### What needs to be done
Write out the line that contains "Select the 0.00000110 red price line label", then every following line to the end of the records below, with no other lines and no changes.

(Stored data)
=== Begin Enclosure ===

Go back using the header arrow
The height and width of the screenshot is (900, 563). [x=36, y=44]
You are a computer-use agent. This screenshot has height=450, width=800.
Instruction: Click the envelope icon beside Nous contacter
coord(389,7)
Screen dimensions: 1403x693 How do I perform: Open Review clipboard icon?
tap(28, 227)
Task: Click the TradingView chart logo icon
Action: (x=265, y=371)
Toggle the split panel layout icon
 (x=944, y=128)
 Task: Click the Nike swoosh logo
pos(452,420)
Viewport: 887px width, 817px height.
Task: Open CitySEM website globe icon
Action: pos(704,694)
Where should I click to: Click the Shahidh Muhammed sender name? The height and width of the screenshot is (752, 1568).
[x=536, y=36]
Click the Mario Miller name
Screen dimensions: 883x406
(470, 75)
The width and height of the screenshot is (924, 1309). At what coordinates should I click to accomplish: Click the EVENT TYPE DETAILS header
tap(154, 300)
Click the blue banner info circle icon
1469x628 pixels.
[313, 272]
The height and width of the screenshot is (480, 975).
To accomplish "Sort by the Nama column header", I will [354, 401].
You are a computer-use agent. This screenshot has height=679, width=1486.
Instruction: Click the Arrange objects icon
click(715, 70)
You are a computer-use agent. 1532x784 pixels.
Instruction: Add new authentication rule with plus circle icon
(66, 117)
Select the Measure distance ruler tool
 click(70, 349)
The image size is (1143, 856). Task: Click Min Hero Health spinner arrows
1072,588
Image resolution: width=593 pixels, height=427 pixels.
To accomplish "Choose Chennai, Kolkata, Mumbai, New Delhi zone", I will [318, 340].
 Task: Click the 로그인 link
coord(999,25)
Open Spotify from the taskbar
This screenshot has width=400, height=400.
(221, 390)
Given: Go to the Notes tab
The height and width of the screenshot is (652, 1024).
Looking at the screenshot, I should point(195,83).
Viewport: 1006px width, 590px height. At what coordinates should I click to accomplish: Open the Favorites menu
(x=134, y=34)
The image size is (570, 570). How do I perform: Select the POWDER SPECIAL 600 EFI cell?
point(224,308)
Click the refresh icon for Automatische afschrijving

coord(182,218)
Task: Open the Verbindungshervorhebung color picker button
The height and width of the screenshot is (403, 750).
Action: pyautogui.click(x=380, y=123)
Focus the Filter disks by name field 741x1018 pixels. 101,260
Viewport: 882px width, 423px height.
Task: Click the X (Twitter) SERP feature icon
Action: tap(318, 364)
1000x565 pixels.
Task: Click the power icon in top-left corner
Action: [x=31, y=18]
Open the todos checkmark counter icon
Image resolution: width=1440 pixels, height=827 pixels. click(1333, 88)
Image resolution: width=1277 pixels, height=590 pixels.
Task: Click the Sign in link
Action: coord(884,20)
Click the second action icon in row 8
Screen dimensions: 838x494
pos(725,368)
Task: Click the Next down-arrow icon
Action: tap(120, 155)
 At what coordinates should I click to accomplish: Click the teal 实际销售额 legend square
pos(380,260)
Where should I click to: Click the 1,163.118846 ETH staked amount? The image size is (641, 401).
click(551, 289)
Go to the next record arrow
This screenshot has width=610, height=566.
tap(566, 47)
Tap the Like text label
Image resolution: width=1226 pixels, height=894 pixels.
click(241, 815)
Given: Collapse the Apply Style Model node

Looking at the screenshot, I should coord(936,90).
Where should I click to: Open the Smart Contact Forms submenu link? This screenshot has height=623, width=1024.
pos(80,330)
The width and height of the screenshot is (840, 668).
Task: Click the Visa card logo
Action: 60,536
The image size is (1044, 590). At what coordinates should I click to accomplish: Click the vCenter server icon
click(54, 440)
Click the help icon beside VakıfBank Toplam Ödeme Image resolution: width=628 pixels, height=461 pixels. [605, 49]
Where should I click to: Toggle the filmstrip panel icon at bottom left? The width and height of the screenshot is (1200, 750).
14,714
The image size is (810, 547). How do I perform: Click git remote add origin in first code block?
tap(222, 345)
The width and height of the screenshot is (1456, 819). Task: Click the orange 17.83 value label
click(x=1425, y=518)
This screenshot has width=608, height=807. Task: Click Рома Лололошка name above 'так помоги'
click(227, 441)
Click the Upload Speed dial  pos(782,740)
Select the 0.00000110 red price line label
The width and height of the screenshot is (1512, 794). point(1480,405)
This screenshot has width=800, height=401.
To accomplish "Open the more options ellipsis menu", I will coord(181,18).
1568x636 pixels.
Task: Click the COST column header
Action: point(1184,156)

=== End Enclosure ===

### Solution to this problem
Select the 0.00000110 red price line label
The width and height of the screenshot is (1512, 794). point(1480,405)
This screenshot has width=800, height=401.
To accomplish "Open the more options ellipsis menu", I will coord(181,18).
1568x636 pixels.
Task: Click the COST column header
Action: point(1184,156)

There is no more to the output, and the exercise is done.